Hopedale RCMP and the Nunatsiavut communities recently spearheaded the initiative to purchase 10 of the devices through fundraising efforts and donations from community partners.
The SPOTs are loaned free of charge to people planning to go into the wilderness and can be signed out from the RCMP detachment and the wildlife office in Hopedale.
The program was successful last weekend as a local snowmobiler experienced mechanical difficulties some 20 kilometres from town, but had one of the devices with him.
The snowmobiler’s exact location was plotted and he was quickly located by the Ground Search and Rescue Team.
SPOTs are also available at RCMP offices in the communities of Makkovik, Nain, Postville and Rigolet.
“The community has shown a great interest in the program,” Sgt.
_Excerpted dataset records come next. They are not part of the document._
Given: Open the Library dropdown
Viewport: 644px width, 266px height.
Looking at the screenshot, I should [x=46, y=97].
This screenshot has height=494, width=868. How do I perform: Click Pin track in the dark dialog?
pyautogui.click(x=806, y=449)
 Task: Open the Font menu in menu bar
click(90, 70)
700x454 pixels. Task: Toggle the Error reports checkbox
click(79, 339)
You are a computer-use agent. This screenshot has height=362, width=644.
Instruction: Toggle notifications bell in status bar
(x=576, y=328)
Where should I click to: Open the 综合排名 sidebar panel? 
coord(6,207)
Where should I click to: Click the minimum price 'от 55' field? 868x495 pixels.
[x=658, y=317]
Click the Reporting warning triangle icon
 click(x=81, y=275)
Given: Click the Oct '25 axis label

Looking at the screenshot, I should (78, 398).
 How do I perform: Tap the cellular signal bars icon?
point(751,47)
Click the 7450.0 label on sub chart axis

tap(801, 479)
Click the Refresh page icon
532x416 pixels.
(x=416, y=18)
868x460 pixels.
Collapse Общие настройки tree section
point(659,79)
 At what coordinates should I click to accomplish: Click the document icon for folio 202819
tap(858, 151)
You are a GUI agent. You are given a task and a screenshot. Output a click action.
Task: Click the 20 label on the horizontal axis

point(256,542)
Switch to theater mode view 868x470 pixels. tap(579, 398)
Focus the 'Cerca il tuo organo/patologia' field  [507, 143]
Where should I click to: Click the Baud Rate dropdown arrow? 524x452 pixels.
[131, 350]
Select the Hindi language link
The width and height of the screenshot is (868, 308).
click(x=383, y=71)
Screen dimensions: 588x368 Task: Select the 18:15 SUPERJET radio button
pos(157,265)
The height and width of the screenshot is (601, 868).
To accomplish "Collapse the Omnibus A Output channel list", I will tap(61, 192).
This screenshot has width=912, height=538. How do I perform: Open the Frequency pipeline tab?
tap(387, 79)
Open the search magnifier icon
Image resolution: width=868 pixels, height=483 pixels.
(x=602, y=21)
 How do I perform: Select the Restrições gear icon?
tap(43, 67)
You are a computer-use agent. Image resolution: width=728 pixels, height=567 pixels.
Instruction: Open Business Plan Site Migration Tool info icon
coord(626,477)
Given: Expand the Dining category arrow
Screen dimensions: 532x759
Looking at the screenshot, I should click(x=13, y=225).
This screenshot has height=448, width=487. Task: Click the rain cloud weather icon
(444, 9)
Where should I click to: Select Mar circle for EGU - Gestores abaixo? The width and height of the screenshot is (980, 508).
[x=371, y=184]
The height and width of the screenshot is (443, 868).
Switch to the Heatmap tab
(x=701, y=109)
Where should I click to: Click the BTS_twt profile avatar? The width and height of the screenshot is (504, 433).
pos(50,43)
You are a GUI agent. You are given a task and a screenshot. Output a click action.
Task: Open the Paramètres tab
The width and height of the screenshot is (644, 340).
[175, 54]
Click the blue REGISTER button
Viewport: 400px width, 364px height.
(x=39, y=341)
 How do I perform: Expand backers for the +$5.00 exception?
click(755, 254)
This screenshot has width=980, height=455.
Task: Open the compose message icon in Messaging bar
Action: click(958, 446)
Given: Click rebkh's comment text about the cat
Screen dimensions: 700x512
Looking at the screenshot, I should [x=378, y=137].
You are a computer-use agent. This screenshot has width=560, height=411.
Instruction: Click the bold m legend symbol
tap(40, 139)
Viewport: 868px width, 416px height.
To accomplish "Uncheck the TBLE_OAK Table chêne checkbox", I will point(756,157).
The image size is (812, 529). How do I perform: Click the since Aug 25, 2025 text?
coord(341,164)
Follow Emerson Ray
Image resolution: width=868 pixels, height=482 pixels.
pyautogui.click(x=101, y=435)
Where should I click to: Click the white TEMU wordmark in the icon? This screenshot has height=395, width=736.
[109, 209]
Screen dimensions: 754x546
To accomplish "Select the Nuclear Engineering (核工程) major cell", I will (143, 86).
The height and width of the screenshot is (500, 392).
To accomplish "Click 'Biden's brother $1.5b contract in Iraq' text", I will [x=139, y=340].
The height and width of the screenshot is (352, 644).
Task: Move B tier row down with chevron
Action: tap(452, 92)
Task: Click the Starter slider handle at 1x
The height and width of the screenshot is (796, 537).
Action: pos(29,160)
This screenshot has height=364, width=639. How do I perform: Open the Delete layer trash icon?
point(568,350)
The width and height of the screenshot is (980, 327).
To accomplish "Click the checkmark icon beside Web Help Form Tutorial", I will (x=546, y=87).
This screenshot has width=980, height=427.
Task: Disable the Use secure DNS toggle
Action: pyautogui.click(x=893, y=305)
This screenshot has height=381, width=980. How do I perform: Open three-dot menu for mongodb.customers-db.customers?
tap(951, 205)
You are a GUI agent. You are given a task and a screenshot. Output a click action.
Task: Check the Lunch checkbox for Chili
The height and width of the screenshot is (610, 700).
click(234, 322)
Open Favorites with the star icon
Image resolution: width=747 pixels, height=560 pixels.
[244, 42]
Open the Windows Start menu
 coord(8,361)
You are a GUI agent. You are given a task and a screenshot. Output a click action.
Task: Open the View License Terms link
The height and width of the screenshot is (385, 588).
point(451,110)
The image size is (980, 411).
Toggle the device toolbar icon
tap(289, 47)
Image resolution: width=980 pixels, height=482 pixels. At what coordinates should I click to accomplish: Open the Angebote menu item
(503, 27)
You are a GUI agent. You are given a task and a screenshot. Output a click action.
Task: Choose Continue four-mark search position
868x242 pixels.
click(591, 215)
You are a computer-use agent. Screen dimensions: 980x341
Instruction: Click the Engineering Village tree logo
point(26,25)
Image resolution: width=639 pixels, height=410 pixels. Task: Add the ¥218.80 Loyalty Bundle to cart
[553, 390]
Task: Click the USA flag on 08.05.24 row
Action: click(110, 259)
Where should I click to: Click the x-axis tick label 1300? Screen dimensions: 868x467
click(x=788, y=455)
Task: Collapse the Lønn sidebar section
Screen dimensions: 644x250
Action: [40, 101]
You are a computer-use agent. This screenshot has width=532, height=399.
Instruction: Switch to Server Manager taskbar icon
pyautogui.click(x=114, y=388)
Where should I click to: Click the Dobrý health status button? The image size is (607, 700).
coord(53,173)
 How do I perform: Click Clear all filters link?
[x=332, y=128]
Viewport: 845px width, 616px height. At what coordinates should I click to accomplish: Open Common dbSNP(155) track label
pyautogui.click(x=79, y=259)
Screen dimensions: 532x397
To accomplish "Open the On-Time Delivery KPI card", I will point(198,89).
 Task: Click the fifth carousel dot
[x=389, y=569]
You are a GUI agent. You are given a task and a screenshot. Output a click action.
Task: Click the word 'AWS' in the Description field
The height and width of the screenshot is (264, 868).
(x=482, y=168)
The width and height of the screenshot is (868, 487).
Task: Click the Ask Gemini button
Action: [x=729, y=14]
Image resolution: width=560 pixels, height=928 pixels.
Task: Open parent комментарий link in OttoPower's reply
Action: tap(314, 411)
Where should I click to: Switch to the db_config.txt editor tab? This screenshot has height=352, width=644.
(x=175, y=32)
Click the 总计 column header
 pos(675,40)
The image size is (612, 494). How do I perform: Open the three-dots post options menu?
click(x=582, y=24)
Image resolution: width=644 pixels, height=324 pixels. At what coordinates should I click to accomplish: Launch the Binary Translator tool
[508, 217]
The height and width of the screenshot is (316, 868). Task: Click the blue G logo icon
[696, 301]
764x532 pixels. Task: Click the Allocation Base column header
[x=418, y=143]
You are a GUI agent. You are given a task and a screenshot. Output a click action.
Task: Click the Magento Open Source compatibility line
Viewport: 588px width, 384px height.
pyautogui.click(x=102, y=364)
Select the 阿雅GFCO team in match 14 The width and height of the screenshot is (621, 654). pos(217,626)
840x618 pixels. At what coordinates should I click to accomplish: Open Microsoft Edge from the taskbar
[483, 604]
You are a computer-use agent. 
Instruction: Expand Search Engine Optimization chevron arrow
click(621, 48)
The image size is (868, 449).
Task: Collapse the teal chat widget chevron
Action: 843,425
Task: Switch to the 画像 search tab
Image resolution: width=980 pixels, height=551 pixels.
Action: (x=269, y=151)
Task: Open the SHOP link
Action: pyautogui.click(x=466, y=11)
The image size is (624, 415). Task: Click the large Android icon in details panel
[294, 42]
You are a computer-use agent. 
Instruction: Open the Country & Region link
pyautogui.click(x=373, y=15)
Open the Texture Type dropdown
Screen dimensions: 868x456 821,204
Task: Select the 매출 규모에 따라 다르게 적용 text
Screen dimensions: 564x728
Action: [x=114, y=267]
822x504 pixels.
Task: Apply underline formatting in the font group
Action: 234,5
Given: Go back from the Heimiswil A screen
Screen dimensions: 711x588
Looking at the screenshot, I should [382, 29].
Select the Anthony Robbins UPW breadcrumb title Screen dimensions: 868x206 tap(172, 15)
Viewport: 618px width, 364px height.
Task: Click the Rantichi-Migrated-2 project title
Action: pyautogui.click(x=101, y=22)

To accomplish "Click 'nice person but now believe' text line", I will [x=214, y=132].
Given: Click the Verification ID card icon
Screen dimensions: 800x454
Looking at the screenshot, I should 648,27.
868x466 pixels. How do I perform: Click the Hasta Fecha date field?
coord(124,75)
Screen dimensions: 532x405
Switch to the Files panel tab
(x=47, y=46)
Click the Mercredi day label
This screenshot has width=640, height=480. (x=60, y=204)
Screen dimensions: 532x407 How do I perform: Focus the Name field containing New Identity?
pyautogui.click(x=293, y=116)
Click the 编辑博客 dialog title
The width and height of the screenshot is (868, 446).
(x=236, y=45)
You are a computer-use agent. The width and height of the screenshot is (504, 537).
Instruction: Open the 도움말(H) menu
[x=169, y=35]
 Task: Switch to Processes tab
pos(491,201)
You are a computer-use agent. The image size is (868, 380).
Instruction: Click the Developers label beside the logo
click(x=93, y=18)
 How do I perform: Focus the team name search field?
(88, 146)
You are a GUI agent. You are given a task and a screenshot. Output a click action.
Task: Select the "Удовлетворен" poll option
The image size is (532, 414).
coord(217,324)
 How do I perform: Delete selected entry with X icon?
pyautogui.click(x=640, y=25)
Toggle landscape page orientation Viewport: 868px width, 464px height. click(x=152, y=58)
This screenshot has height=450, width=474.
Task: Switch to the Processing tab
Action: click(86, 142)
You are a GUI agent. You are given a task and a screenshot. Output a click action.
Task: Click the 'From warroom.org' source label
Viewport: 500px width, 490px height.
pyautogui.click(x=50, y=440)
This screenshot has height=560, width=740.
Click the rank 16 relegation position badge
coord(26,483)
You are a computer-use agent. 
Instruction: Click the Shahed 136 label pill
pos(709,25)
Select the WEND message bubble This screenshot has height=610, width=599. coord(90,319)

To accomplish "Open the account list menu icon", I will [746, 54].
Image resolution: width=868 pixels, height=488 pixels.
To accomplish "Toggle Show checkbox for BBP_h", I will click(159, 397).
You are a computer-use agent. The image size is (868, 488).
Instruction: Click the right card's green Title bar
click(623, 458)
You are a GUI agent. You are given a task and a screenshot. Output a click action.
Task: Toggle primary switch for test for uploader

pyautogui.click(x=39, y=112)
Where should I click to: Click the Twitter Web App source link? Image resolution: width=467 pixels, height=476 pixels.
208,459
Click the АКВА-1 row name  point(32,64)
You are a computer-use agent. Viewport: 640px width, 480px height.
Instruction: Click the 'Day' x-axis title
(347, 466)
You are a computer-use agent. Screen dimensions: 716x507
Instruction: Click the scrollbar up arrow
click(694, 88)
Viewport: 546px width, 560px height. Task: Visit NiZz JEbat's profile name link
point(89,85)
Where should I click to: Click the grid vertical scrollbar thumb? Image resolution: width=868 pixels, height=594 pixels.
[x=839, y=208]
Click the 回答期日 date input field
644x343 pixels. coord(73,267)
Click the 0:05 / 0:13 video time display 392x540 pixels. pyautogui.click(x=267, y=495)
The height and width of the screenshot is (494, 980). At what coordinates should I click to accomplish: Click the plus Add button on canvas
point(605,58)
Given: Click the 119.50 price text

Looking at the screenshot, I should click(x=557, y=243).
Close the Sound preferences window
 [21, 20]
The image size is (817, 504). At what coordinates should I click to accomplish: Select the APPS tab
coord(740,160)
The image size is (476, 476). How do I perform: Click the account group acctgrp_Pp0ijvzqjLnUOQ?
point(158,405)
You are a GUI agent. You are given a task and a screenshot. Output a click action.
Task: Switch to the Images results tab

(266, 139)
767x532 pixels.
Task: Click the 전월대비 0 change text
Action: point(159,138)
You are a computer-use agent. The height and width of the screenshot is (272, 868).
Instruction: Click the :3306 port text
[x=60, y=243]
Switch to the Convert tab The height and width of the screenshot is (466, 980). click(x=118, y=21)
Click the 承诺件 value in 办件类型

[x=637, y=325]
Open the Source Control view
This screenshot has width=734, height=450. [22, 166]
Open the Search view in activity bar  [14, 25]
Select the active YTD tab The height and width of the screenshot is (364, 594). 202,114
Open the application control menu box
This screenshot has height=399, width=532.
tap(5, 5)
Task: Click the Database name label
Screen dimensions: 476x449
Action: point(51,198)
Darryl MacMullin of Hopedale RCMP said in a news release Friday.
“We are seeing more and more individuals signing them out and this happy ending proves they are worth it. There is no doubt these devices help keep people safe.”
Upon sign out, trip details are gathered and kept by police. If a search is necessary, the person can be quickly located using the information provided and the tracking coordinates on the device.
A community awareness campaign was recently started through the Hopedale radio station and the town’s Facebook page, coinciding with the time of the year where many people venture out to collect wood for next winter.
Police encourage people to always make a plan when travelling on the land and to let family or friends know intended route and expected time of return.
As well, it is important to dress for the conditions and to carry supplies in case you become stranded.